WHAT IS BEING ASKED →
Rewrite everything from the line containing "You are a computer-use" down to the last of the lines below, replacing "screenshot" with "screen capture" and changing nothing else. Leave the pictures out of your answer.

DATA TO USE →
----------------

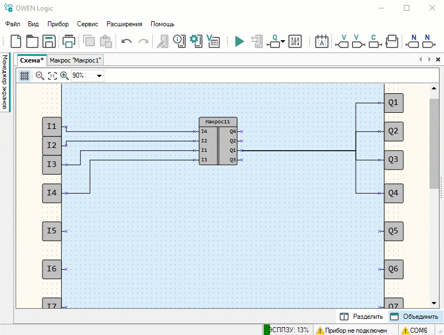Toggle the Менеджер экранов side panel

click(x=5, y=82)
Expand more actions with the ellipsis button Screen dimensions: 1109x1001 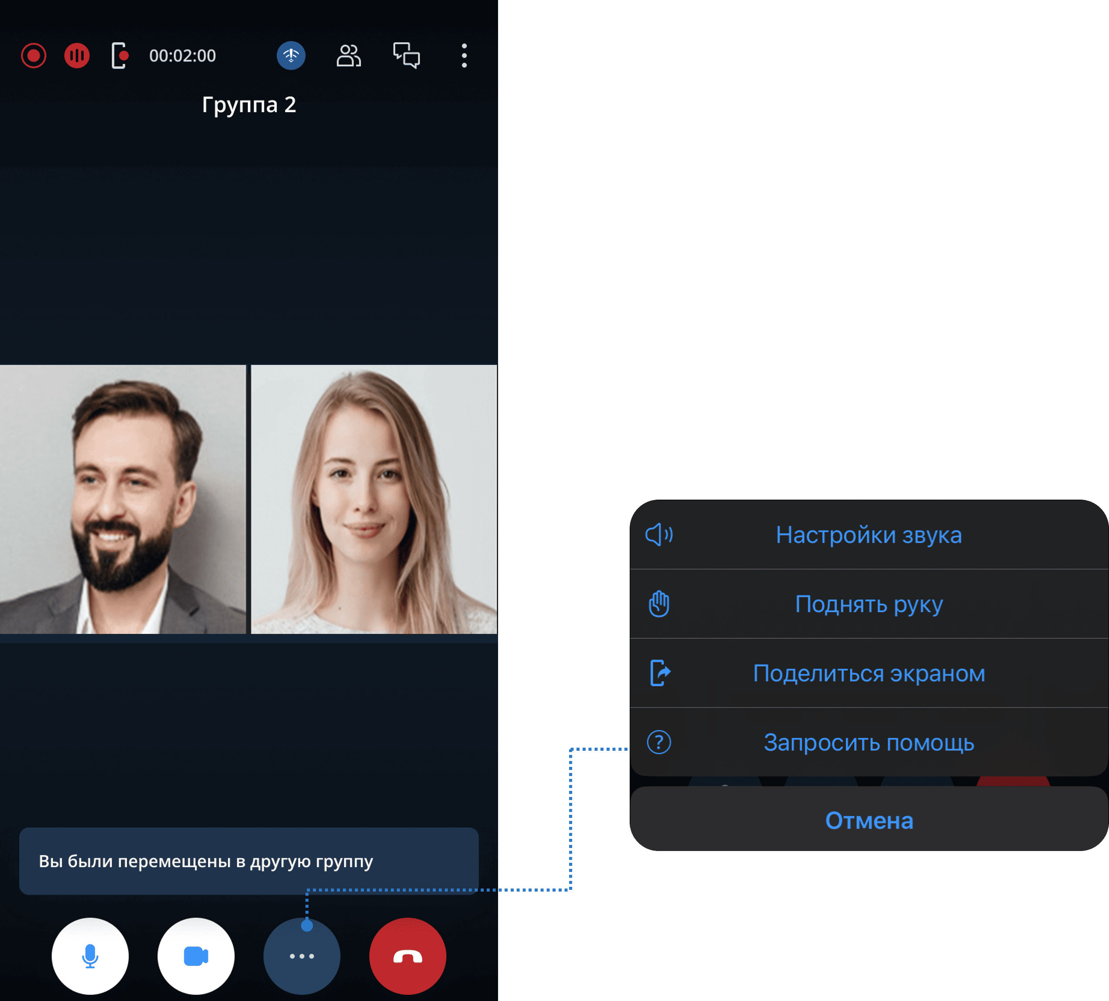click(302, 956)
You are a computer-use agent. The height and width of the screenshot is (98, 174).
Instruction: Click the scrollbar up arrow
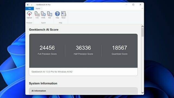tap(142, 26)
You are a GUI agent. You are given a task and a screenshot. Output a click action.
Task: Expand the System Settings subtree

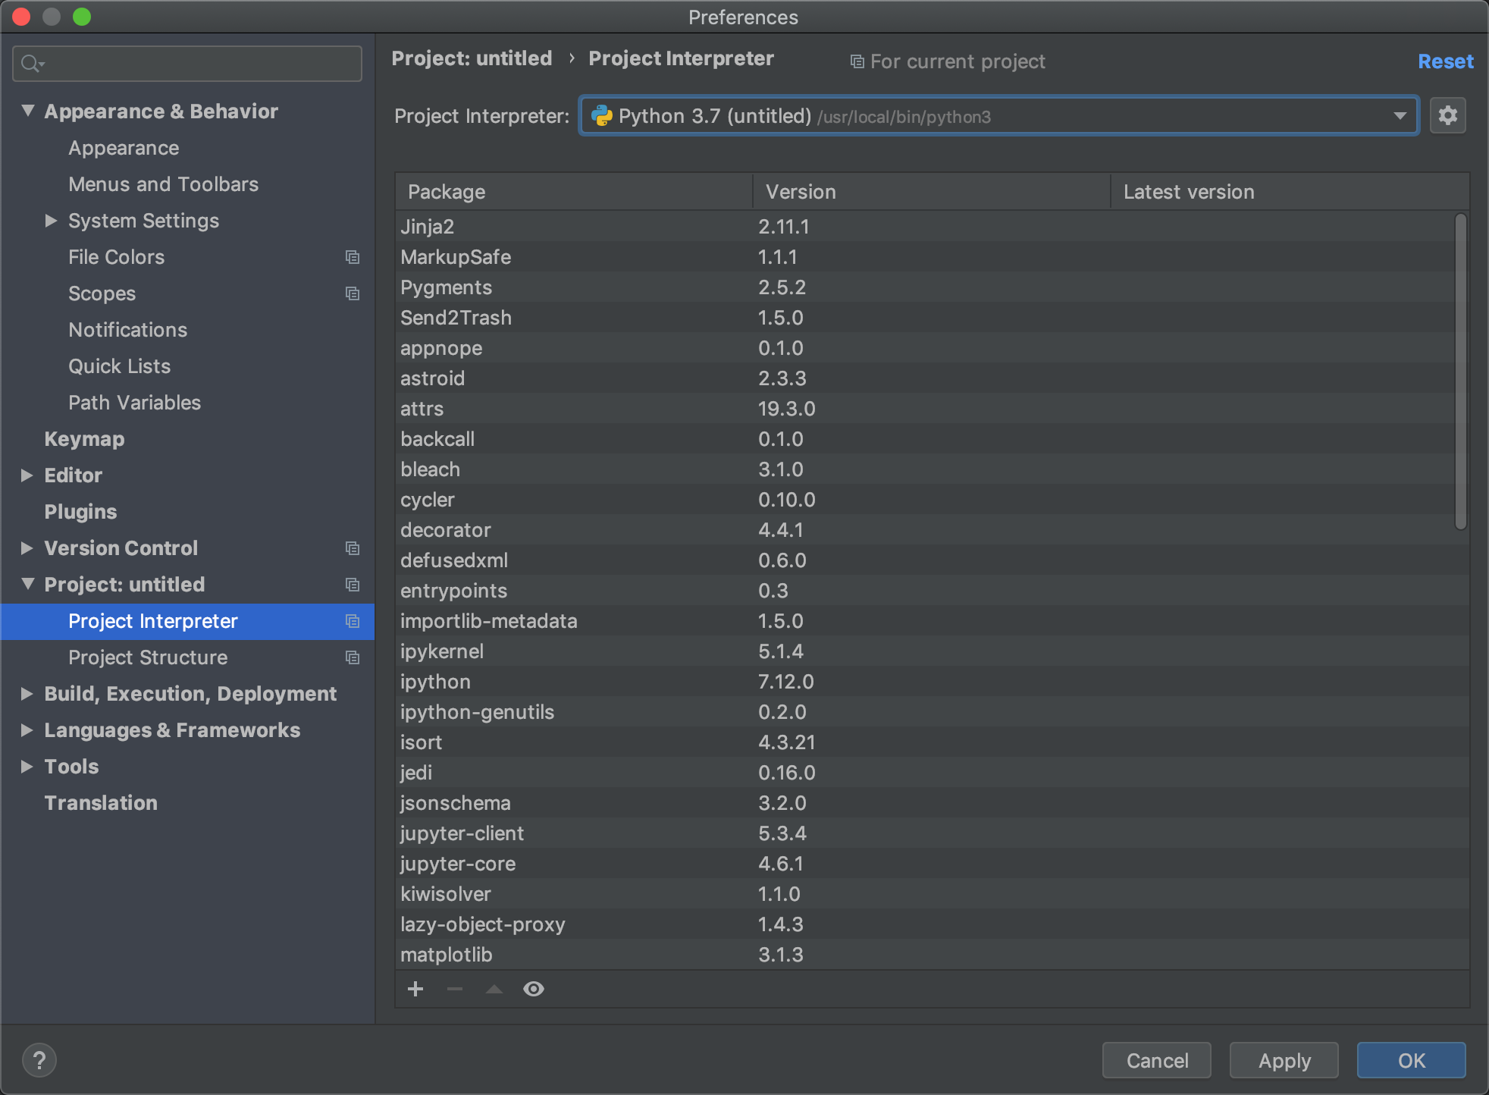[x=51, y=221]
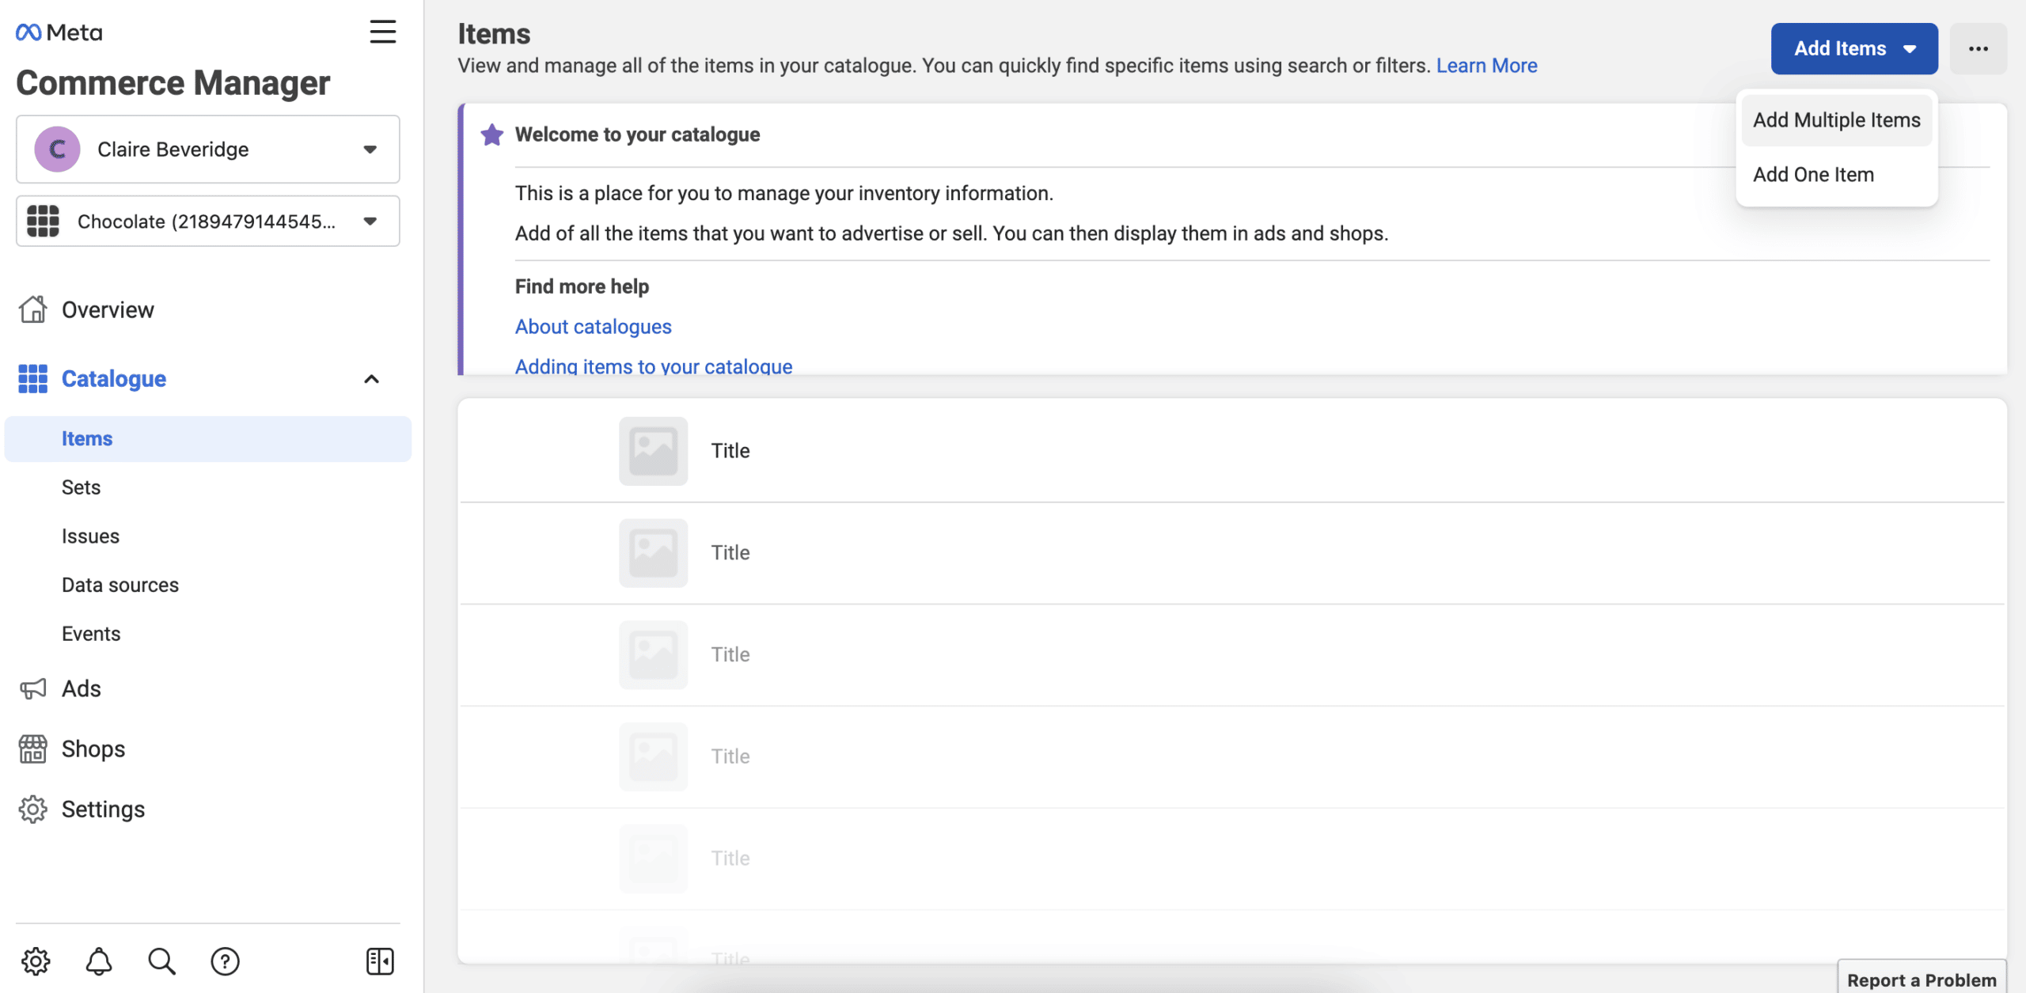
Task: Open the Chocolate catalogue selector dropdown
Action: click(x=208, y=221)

----------------

THE REPLY →
You are a computer-use agent. The height and width of the screen capture is (98, 174).
Instruction: Click the scrollbar up arrow
tap(142, 26)
You are a GUI agent. You are given a task and a screen capture. Output a click action.
Task: Expand the System Settings subtree

[x=51, y=221]
Task: Open the Chocolate catalogue selector dropdown
Action: click(x=208, y=221)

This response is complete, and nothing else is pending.